--- START ---

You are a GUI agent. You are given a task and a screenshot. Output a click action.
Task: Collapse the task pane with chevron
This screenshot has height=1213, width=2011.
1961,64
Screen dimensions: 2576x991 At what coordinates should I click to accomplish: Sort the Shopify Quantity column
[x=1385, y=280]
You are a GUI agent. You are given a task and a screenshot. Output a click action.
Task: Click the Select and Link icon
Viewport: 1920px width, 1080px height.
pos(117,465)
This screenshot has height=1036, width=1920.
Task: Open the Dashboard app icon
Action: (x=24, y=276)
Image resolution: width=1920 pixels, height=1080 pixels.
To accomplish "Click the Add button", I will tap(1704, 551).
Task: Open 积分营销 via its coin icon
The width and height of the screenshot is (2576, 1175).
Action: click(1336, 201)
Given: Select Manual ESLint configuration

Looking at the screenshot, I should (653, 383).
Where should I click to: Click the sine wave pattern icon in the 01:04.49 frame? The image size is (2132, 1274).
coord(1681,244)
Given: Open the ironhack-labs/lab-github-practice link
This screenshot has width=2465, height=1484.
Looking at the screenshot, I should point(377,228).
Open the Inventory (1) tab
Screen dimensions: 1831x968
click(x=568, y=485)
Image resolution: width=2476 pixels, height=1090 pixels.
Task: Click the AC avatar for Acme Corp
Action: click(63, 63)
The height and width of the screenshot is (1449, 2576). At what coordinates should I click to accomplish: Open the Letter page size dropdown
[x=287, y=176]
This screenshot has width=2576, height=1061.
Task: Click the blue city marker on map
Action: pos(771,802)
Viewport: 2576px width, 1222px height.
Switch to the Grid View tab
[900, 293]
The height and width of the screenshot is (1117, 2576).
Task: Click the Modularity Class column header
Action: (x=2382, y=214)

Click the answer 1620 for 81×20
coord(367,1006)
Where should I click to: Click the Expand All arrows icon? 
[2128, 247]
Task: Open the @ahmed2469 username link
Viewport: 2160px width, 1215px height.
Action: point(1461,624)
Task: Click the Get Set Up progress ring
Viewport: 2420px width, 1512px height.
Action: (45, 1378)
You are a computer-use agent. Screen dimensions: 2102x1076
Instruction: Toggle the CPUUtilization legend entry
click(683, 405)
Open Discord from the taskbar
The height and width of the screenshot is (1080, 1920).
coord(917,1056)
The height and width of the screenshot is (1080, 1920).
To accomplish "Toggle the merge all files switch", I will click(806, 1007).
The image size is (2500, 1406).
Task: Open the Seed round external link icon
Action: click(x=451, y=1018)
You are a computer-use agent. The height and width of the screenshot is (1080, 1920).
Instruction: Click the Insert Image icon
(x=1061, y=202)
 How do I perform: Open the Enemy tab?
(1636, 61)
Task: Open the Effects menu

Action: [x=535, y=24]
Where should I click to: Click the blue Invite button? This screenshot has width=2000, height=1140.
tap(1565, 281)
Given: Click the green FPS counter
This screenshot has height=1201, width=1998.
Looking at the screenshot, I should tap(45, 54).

--- END ---

### [WORK REQUIRED]
The required answer is the run of lines above, starting at the line with "Screen dimensions: 2576x991" and ending at the line with "Viewport: 2576px width, 1222px height.", reproduced exactly with both ends.

### [SOLVED EXERCISE]
Screen dimensions: 2576x991 At what coordinates should I click to accomplish: Sort the Shopify Quantity column
[x=1385, y=280]
You are a GUI agent. You are given a task and a screenshot. Output a click action.
Task: Click the Select and Link icon
Viewport: 1920px width, 1080px height.
pos(117,465)
This screenshot has height=1036, width=1920.
Task: Open the Dashboard app icon
Action: (x=24, y=276)
Image resolution: width=1920 pixels, height=1080 pixels.
To accomplish "Click the Add button", I will tap(1704, 551).
Task: Open 积分营销 via its coin icon
The width and height of the screenshot is (2576, 1175).
Action: click(1336, 201)
Given: Select Manual ESLint configuration

Looking at the screenshot, I should (653, 383).
Where should I click to: Click the sine wave pattern icon in the 01:04.49 frame? The image size is (2132, 1274).
coord(1681,244)
Given: Open the ironhack-labs/lab-github-practice link
This screenshot has width=2465, height=1484.
Looking at the screenshot, I should point(377,228).
Open the Inventory (1) tab
Screen dimensions: 1831x968
click(x=568, y=485)
Image resolution: width=2476 pixels, height=1090 pixels.
Task: Click the AC avatar for Acme Corp
Action: click(63, 63)
The height and width of the screenshot is (1449, 2576). At what coordinates should I click to accomplish: Open the Letter page size dropdown
[x=287, y=176]
This screenshot has width=2576, height=1061.
Task: Click the blue city marker on map
Action: pos(771,802)
Viewport: 2576px width, 1222px height.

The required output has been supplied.